I'm traveling across China,
exploring its unique landscapes.
This is tight.
And the people who call them home.
This is epic.
But I need help,
and I'm teaming up with China's best.
You're safe, I'm with you, buddy.
-An alpinist.
-This is the top.
A diver,
and an incredible rock climber.
Together, we'll navigate wild places.
It's a whole different world down here.
-To learn from local communities.
-Here.
To see how they survive and thrive.
That's a big drop.
Wow!
And have the adventure of a lifetime.
This whole thing is melting.
I'm exploring this island of Hainan
to document the local fishing culture
and explore its hidden underwater world.
Known as the Hawaii of China,
Hainan is 20 kilometers off
its southernmost tip.
It's a major tourist destination
with over 55 million visitors a year
drawn to its beaches, tropical climate
and underwater beauty.
I didn't know that China
had an island like this,
and I'm really excited
to explore what's out there,
beyond what the tourists see.
But I need help to get there.
So I'm teaming up
with Zhang Lidan, or Dou Dou,
a freediver,
and one of China's top explorers.
She's been on extreme adventures
across seven continents,
four oceans and over a hundred countries.

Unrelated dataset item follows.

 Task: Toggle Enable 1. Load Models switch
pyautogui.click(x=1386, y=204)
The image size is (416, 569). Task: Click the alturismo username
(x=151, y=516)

She travels the world to raise awareness
about wildlife protection.
Dou Dou's role as an ambassador
for maritime conservation
fuels her passion for diving.
And she has a special connection
to this island.
Dou Dou and I are going to
document the local fishing culture
and explore the offshore islands and reefs
that tourists never get to see.
Wow!
-Look at this view.
-Yeah.
How did you get into free diving?
When I was a kid, my dad would
take me out in a boat
every day after school,
and we'd spearfish for dinner.
I've heard a lot about Dou Dou.
It's great to meet her.
She's friendly and fearless,
which are great traits to have
in an adventure partner.
We are heading to Caotang Village
on Hainan's east coast
where fishing has brought sustenance
for the people here
since the 14th century.
This village is home
to multigenerational families
who free dive to catch fish
in a very unique way.
I'm keen to learn an ancient technique
and document it,
and Mr. Peng, a local fisherman,
is the perfect teacher.
Mr. Peng is searching for a local root
that is used to
make a potion to stun fish.
When I first step into the jungle,
I'm impressed by the fact that
there's real tropical terrain here.
I came to Hainan thinking about the ocean,
and not thinking
about what I'd find on land.
There.
Stem.
So it's kind of like a vine.
The three-leaf derris is found
in China's tropical southern provinces.
It contains rotenone,
a natural chemical compound
used by local peoples
of the old world to catch fish.
Okay, so it's down there.
How much of the whole thing?
All of the vine as well?
Just cut here.
It's interesting, because it looks like
every other plant out here.
I'm kind of nervous.
I've heard of people doing things
that are actually toxic for the reef,
but this is coming from a plant.
I don't think it'll be toxic,
but I'm curious to see if it works,
and especially curious
to see the fish wake up afterwards,
like he says they will.
Mr. Peng is taking us out in his boat now
to show us how to use the fish potion.
I'm excited because this is
an opportunity for me to photograph
some traditional fishing knowledge
that's not used very much anymore.
We are heading out just
10 kilometers offshore to find a reef.
This will be my first dive in Hainan
and I'm feeling curious.
I hope that the visibility
in the water is good,
so I can capture Mr. Peng in action.
Well, I'm ready.
Yeah, me, too.
I'm excited to get out of this heat,
into the water.
Yes, we can go.
I always have these strange nerves
before I get in the water.
It's another world,
and you never know what it is
that you're gonna see
the moment you pass into it.
Freediving is diving
without any breathing apparatus.
It's been practiced by humans
for at least 8,000 years.
With one breath, you dive down
and don't surface
until you run out of air.
Having a dive buddy is crucial for safety.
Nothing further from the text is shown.